### Document extract
By David Lawder
WASHINGTON (Reuters) – The U.S. House of Representatives is set to approve a rewritten North American trade deal on Thursday that includes tougher new labor and automotive content rules than its predecessor but leaves $1.2 trillion in U.S.-Mexico-Canada trade flows largely unchanged.
The vote, which comes a day after House Democrats voted to impeach President Donald Trump, is expected after 1:15 p.m. EST (1815 GMT).
The House Ways and Means Committee advanced the bill to implement the new U.S.-Mexico-Canada Agreement on a voice vote on Tuesday, indicating broad support.
The trade pact, first agreed upon in September 2018, will replace the 1994 North American Free Trade Agreement. Trump has vowed for years to quit or renegotiate NAFTA, which he blames for the loss of millions of U.S. factory jobs.
House Speaker Nancy Pelosi gave USMCA a green light last week after striking a deal with the Trump administration, Canada and Mexico to strengthen labor enforcement provisions and eliminate some drug patent protections.
Pelosi said she was not concerned about Democrats handing Trump a political victory on USMCA as they are trying to remove him from office.
“It would be a collateral benefit if we can come together to support America’s working families, and if the president wants to take credit, so be it,” Pelosi said during House floor debate. “That would not stand in the way of our passing this.”
The changes negotiated by Democrats, which include tighter environmental rules, will also set up a mechanism to quickly investigate labor rights abuses at Mexican factories. They have earned the support of several U.S. labor unions that have opposed NAFTA for decades.
Even some of the most ardent trade skeptics in Congress have voiced support of the deal, including Representative Debbie Dingell, who represents an autoworker-heavy district in southeastern Michigan.

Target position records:
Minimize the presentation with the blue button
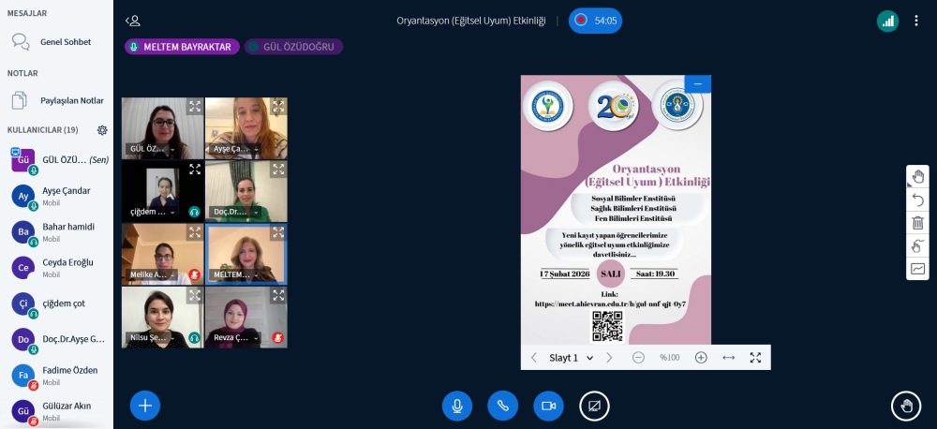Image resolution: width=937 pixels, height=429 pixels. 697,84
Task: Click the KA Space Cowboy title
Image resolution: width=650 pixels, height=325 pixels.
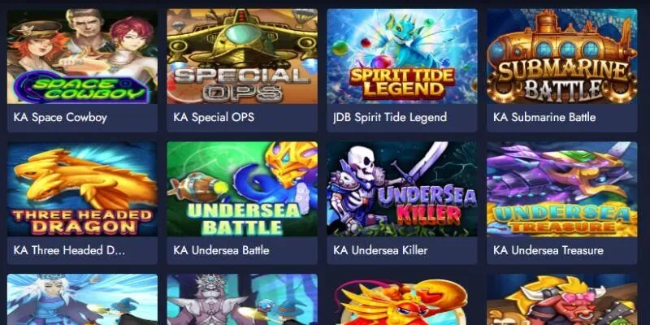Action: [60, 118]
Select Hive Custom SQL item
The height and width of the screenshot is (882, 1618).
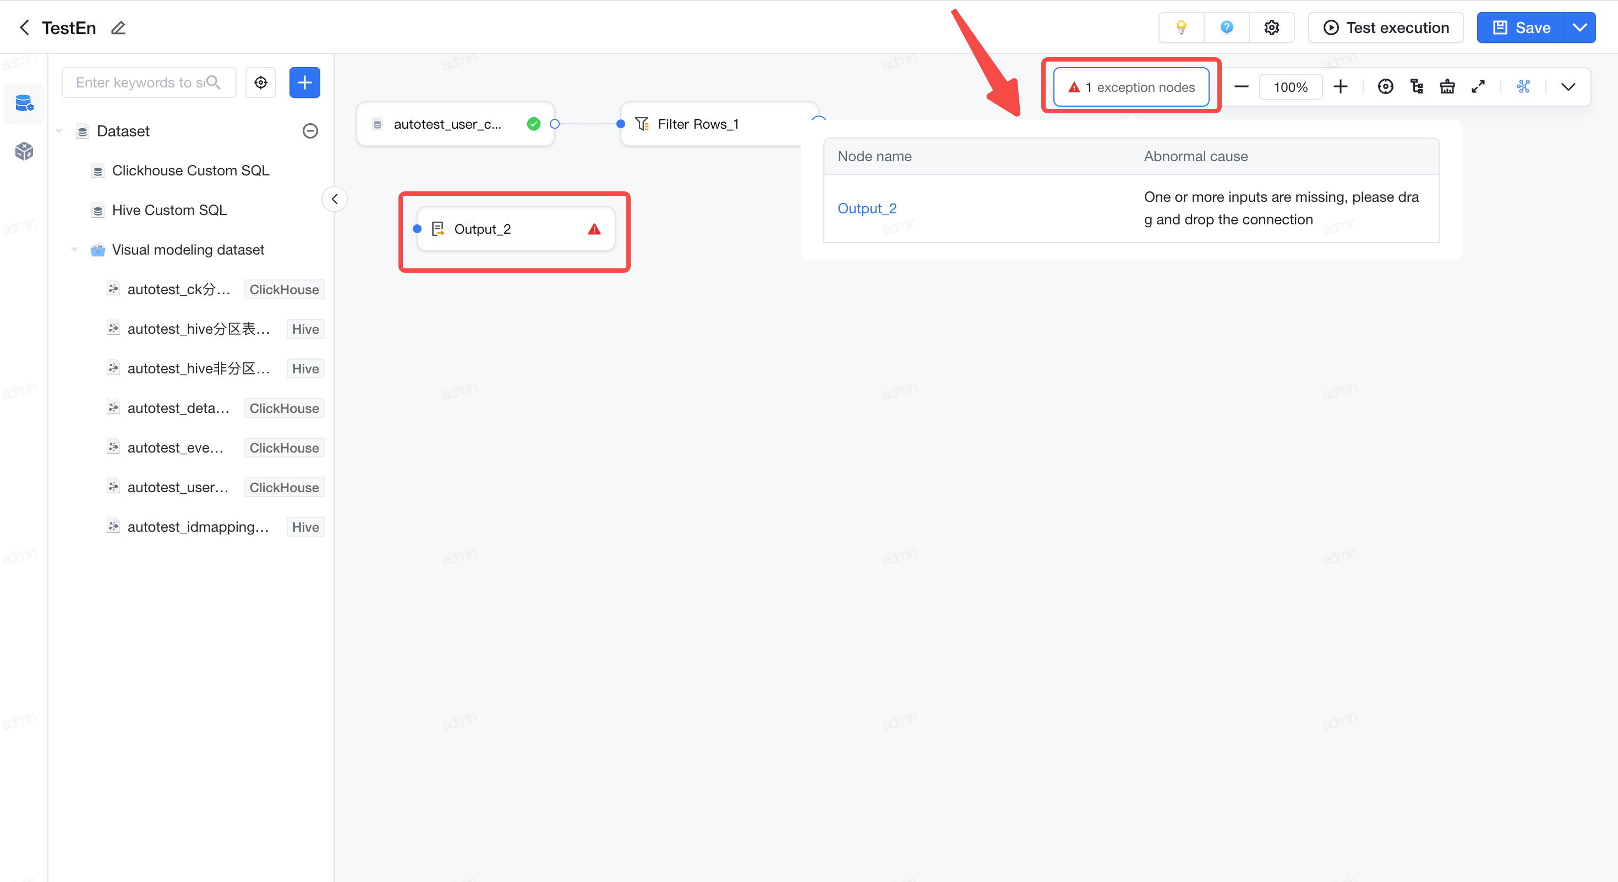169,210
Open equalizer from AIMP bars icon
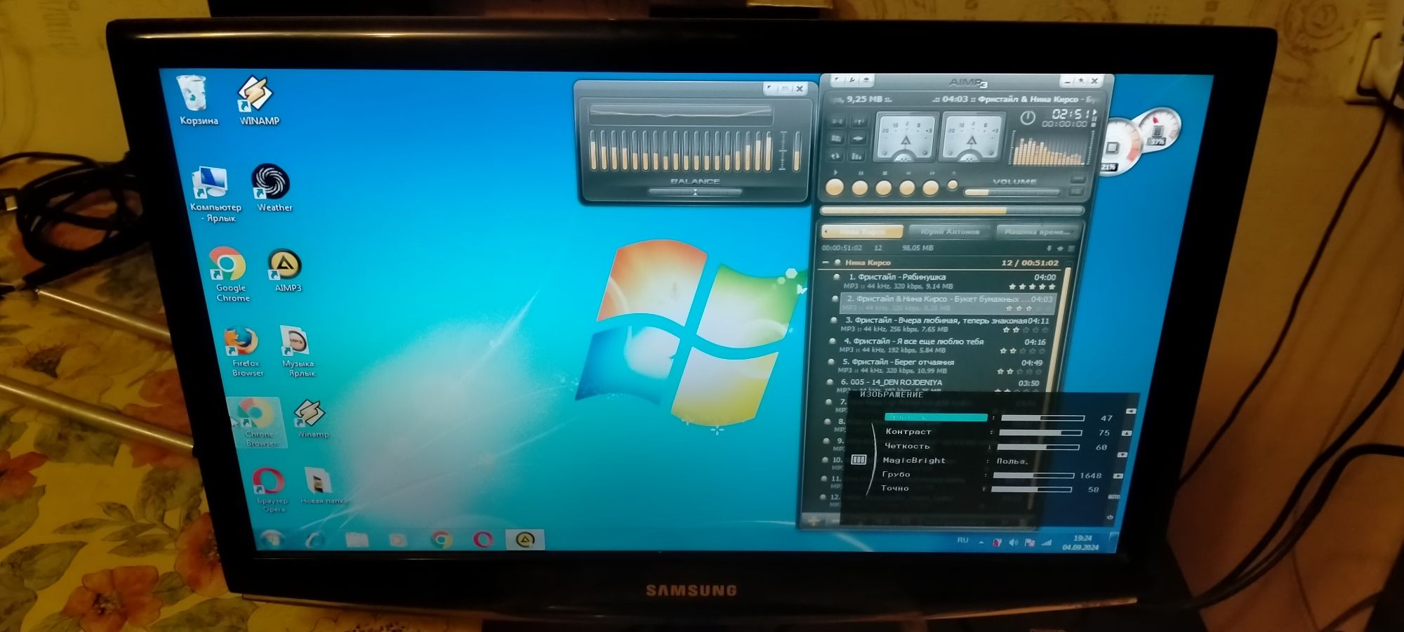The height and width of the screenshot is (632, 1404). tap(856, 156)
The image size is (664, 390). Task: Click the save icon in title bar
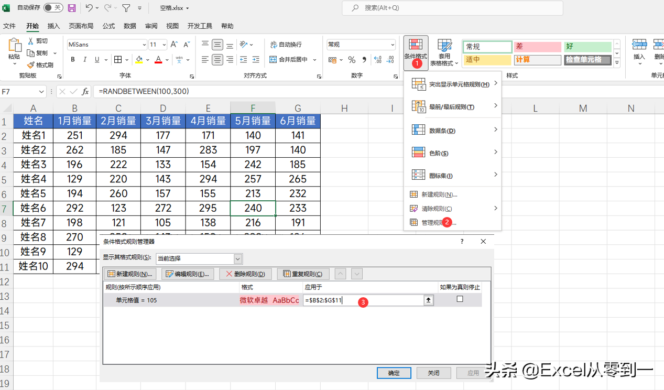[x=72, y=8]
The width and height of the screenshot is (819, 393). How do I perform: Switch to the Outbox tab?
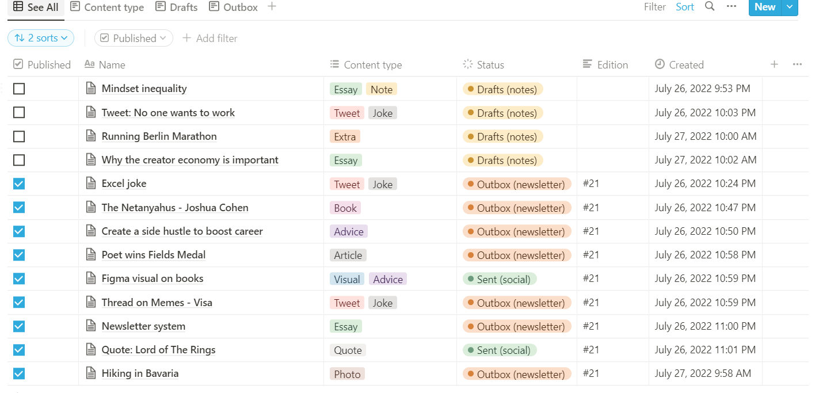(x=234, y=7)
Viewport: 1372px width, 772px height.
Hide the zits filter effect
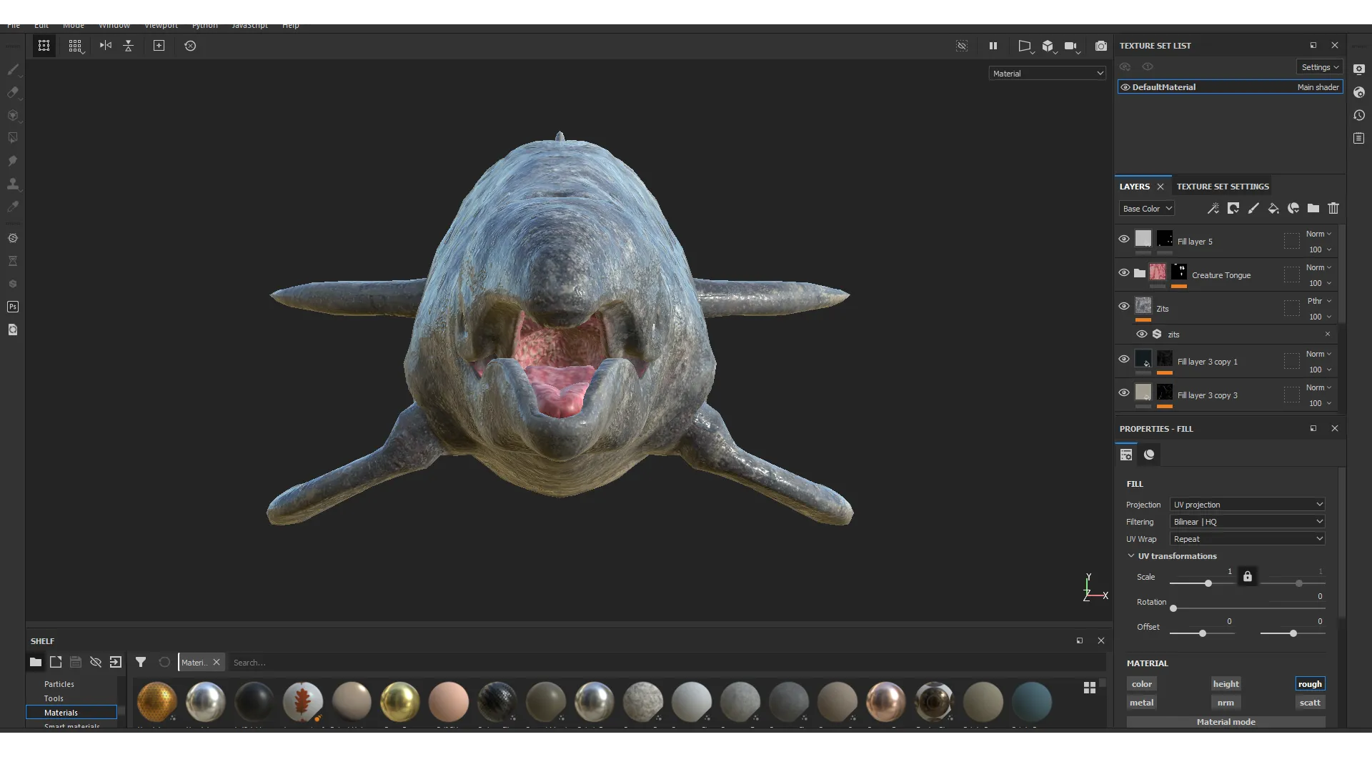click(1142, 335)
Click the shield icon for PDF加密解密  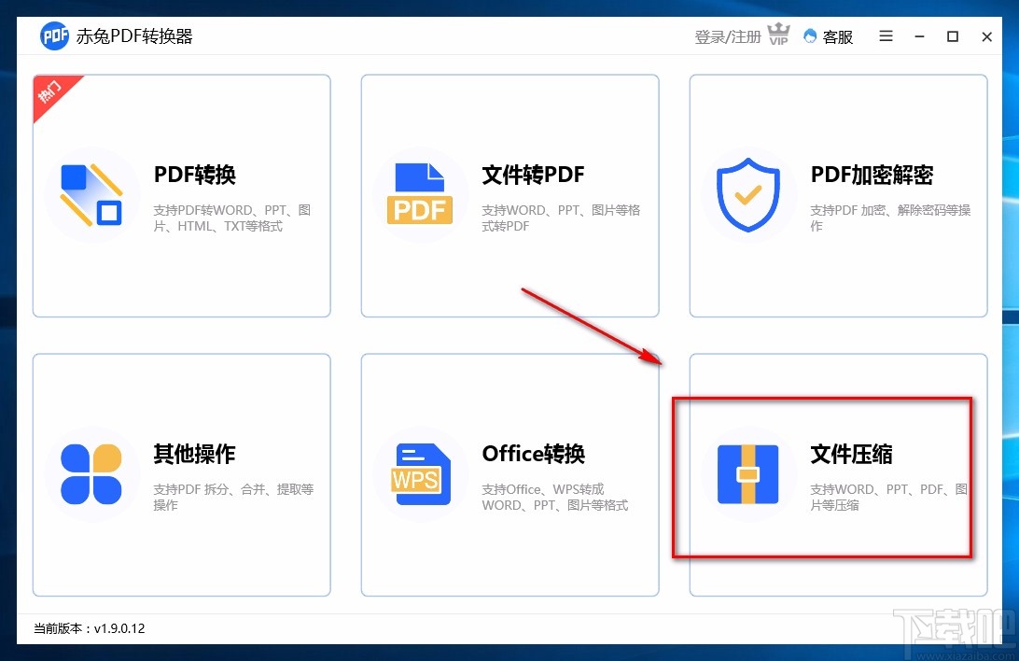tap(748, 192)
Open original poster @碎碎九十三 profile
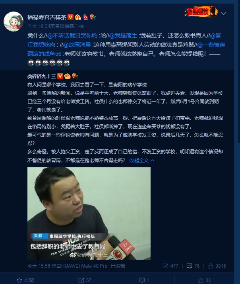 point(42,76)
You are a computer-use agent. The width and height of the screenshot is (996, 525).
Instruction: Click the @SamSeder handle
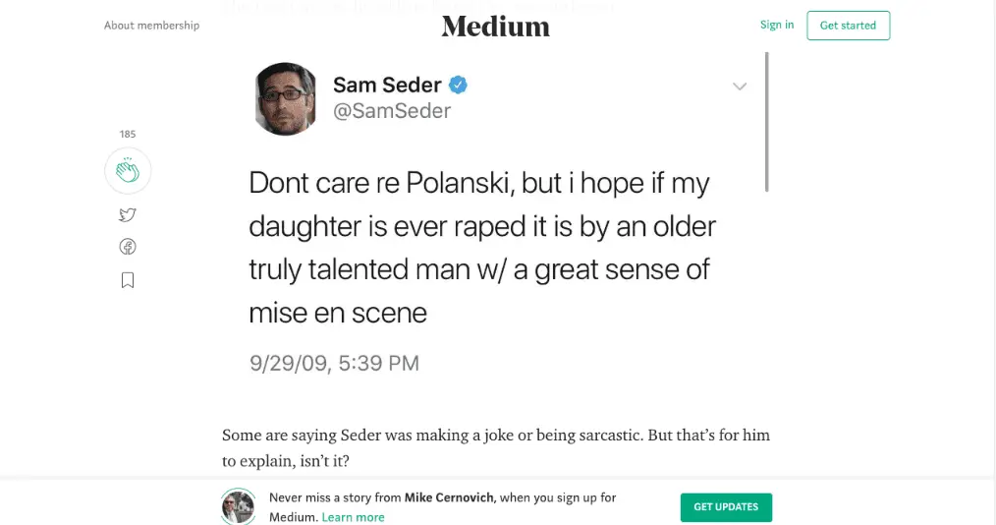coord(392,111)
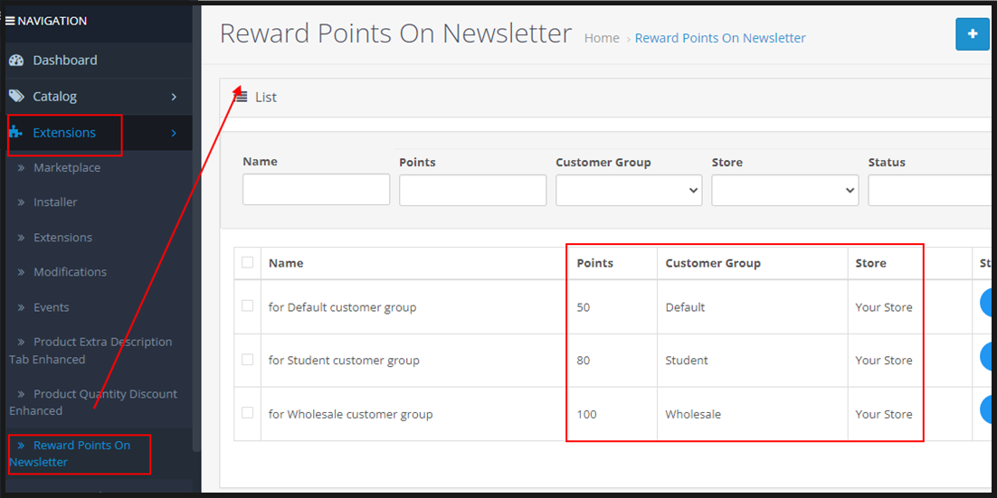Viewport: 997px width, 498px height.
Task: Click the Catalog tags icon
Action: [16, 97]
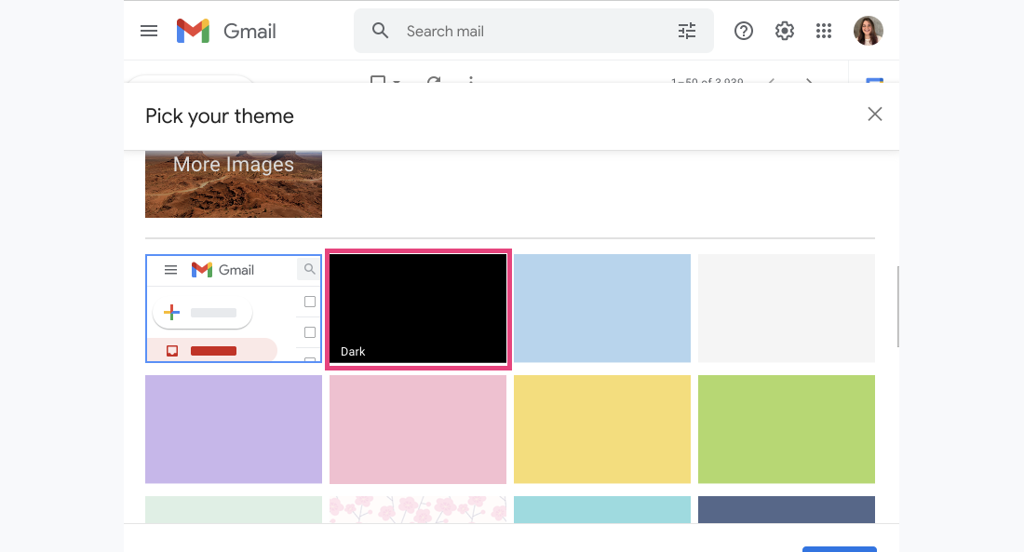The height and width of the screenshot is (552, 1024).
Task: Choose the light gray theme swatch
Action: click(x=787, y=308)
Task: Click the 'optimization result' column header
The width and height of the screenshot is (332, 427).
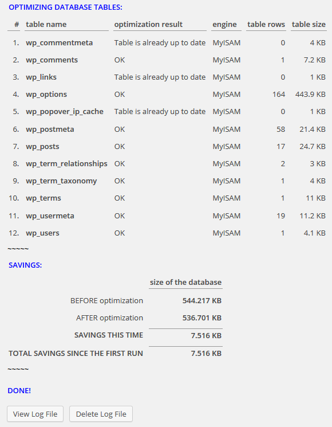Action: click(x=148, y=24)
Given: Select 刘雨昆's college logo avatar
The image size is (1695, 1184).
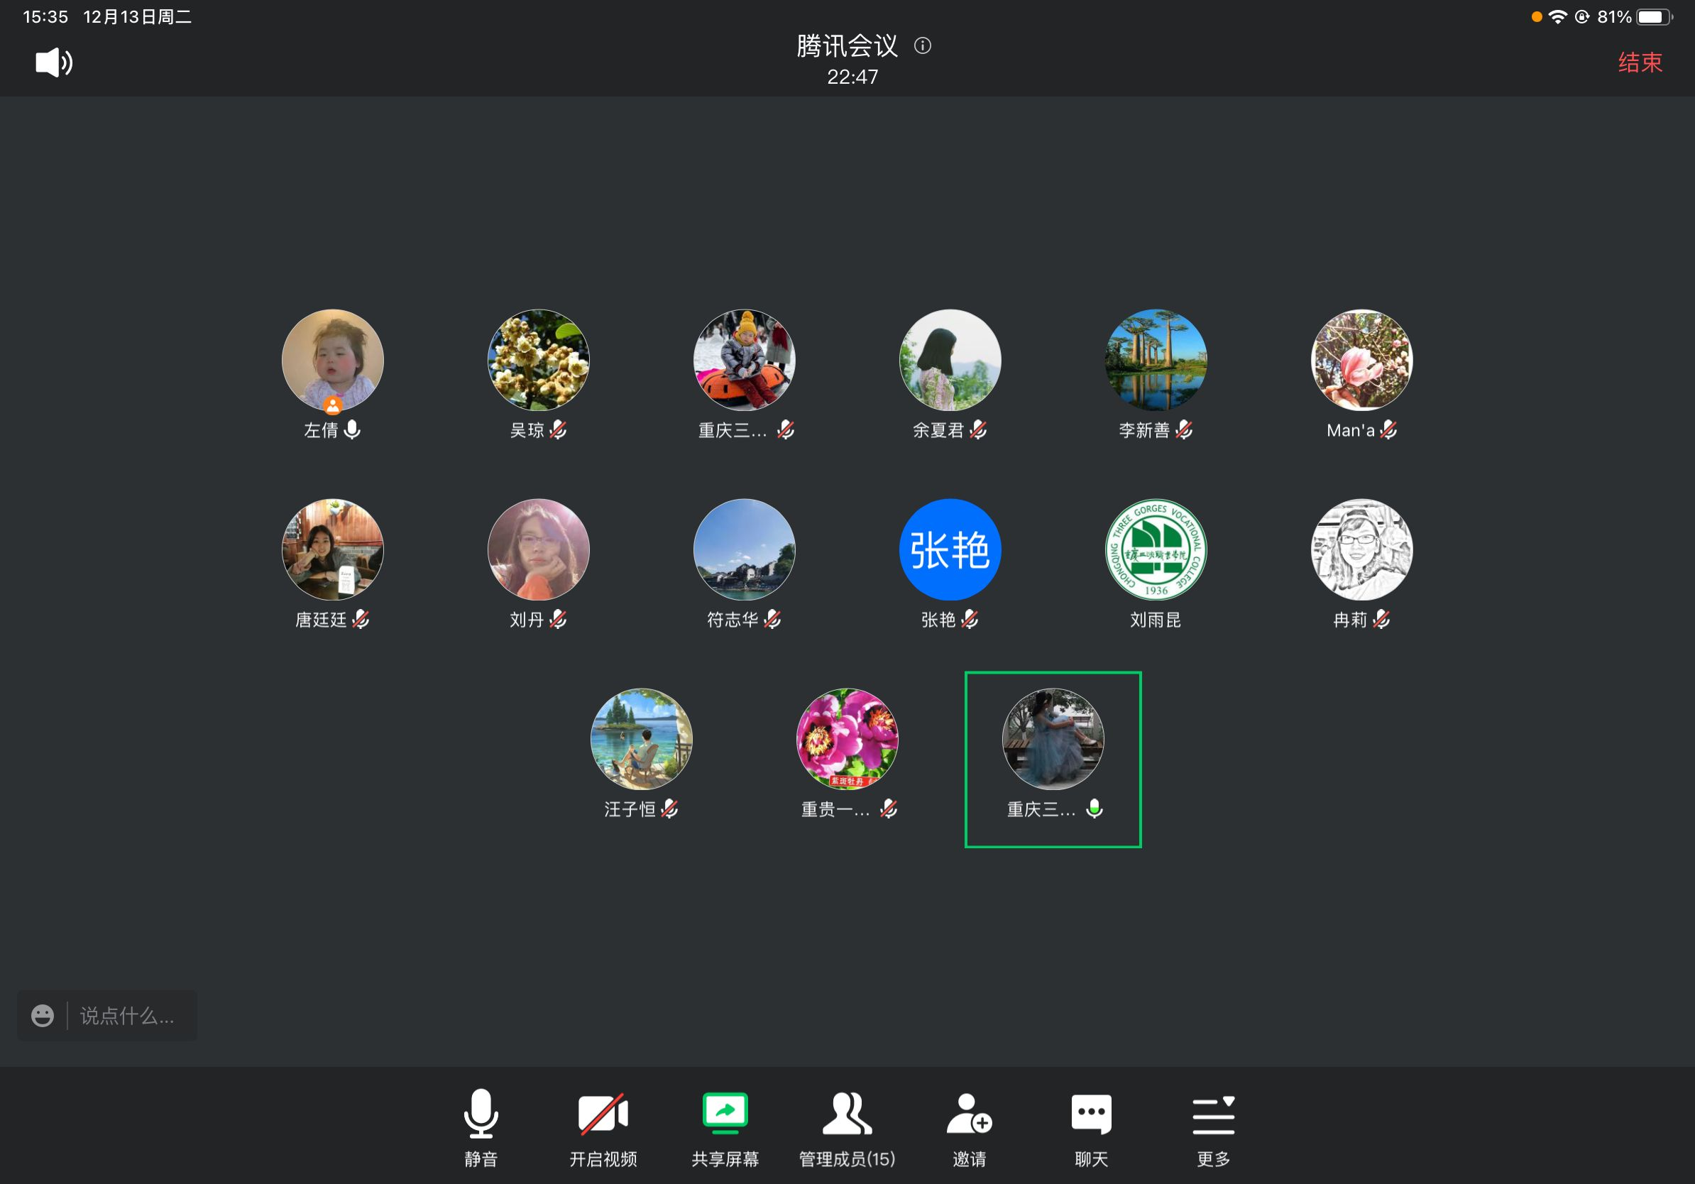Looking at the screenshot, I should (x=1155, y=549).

### Requirements
List every person named in the USMCA trade deal article, including the byline.

### The reply
David Lawder, Donald Trump, Nancy Pelosi, Debbie Dingell